An invisible hand squeezed around his ribcage as he drew closer. In all those books he'd read, they'd never been able to describe this feeling. It was too strong for any combination of words, too terrible to be fully conveyed. He wondered if this was not unlike the curse of a Dementor, one fabled creature he'd never met but secretly felt some sort of connection to it. Dementors focus on pain and werewolves were pain. It made perfect sense in the skewed cycle of life, the kind they don't teach you in school. Life's tenacity seemed impossible to him now that he was dead to the world. Because his world was dead, destroyed in a suicide that had been the climax of a defining war. His heart was beating but felt nothing more than the gripping feeling of the deepest remorse known to mankind. To say he was in grief was the understatement of the century—no, the millennia—because it touched much deeper then that.
Nothing had come in preparation for this. And grief settled in him with many other things attached. He didn't just cry over it, he felt anger towards it, building, pulsing anger. How did they think they could just leave him like this, shattered on the ground? They'd told him—no, they'd promised to stay true to each other. And look where it landed them all. Their trust had been a conspiracy, their friendship a lie. They had agreed to stay together for life and now they were separated in death. He wanted to scream Look at us now! to the world and watch them laugh in his face, the horrible haunting laugh of having nothing worth surviving for. The kind of laugh that rattled the soul and permeated the mind, that echoed after it died through the air into the tense hearts of the observers.
And as that died out, helplessness would intensify. Someone, come to me! he would plead to the silence of his heart. Help me through this! But no one would answer because no one would want to help the poor, alone, snapped Remus Lupin. No, he was a werewolf, shouldn't he be used to this sort of thing by now? Stop it, you sound like a pathetic, raving child, have you no dignity? That was the cynicism of his rational brain, that hard, disapproving voice that sounded through his head falling on unhearing ears. Because no one cared anymore, and those who once had could not answer, as they were the cause of this anyway. They could only appear in his nightmares, sometimes different, always terrifying. They had been wraiths, white and airy, always just one breadth out of reach.
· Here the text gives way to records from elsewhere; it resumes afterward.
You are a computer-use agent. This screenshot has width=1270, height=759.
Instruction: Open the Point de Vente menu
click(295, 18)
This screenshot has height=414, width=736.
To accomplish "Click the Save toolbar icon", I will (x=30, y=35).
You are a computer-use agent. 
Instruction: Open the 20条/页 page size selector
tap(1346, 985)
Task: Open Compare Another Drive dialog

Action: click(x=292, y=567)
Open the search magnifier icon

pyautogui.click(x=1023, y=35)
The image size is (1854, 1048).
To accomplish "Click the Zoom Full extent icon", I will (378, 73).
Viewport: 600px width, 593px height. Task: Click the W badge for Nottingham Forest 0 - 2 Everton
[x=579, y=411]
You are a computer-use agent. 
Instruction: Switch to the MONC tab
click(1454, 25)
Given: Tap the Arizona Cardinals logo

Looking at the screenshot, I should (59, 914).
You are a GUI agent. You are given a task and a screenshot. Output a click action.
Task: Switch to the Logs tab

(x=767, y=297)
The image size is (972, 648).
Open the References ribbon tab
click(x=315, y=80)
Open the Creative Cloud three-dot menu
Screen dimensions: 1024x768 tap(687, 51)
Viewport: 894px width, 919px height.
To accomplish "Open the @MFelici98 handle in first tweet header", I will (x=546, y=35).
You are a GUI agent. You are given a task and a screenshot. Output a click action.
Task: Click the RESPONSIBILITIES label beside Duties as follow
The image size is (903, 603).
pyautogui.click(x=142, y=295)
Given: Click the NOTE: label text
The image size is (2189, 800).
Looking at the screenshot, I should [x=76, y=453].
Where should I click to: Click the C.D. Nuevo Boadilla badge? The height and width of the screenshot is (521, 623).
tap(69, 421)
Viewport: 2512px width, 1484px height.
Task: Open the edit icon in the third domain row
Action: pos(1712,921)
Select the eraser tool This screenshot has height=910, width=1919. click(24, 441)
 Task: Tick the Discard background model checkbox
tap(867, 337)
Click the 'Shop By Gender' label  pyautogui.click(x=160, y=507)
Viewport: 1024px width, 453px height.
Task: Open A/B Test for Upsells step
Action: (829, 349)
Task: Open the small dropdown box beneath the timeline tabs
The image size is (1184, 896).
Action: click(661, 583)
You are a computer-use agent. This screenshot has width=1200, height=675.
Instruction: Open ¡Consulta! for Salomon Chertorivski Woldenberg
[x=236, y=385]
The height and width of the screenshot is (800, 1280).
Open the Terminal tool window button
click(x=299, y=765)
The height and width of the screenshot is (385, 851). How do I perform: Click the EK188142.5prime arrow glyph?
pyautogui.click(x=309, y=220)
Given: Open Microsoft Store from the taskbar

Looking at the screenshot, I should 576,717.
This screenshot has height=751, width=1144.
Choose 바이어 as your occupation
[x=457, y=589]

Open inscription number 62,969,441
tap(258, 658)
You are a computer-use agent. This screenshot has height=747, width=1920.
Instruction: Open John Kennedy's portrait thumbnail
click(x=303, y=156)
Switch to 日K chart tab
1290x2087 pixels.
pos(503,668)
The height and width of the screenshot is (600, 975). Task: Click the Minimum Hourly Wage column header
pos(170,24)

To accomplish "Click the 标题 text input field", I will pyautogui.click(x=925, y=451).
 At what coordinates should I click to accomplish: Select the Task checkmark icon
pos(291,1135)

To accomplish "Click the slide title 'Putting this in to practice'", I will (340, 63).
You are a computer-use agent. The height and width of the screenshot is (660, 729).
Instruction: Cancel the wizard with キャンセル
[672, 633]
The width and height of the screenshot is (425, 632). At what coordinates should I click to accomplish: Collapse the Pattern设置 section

Or they would come as accusing decomposing flesh, walking jerkily as they tried to make him pay for his inactions. Or skeletons, touching his unprotected skin with the piercing warm of their skinless digits. They were the things that attributed to his insomnia, his utter unwillingness to submit himself to the vulnerability of sleep.
He was almost there now, as his footfalls grew heavier, synchronized with his heart. His homage was late, and for one second he feared their wrath unreasonably, before assuring himself that they had been his friends! And if they were watching, wherever they may be, he somehow knew at that second that they weren't angry at all with him. But this feeling dwindled into the confines of skeptical second thoughts. In his wounded hands he held two of her namesake, waiting to adorn the plots that had been unearthed in an untimely fashion. Their marble gravestones jutted from the frozen ground, without embellishment. In his mind he thought it undeserving of them, the two martyrs who had died from tyranny and defiance. He, who had tried to divert the attention of a murderer and she, who had prostrated herself in front of the child that had come from them both. The child who had been a small miracle in their eyes and a bigger blessing later on, when they could no longer see through the tainted eyes of human-hood. To tell truth, he didn't know at that moment where their little, emerald-eyed boy was. The boy who had crumbled unintentionally the foundation of his life and left it in ruins.
And there they lay, underneath the pressing earth that had encased their coffins and closed them from the world, known only by two hunks of rock that stood on top of them. People could walk over their graves and not know they were standing on the example of greatness on earth. Death was the last adventure in one's life but death had its penalties. Those who had breathed their last breath may've entered the bliss of life after living, but they would slowly fade from memory and history, unknown and uncared for by everyone who still could say that the ability to draw air was still with them. Remus vowed to keep them alive in his heart, but could that be easier said than done?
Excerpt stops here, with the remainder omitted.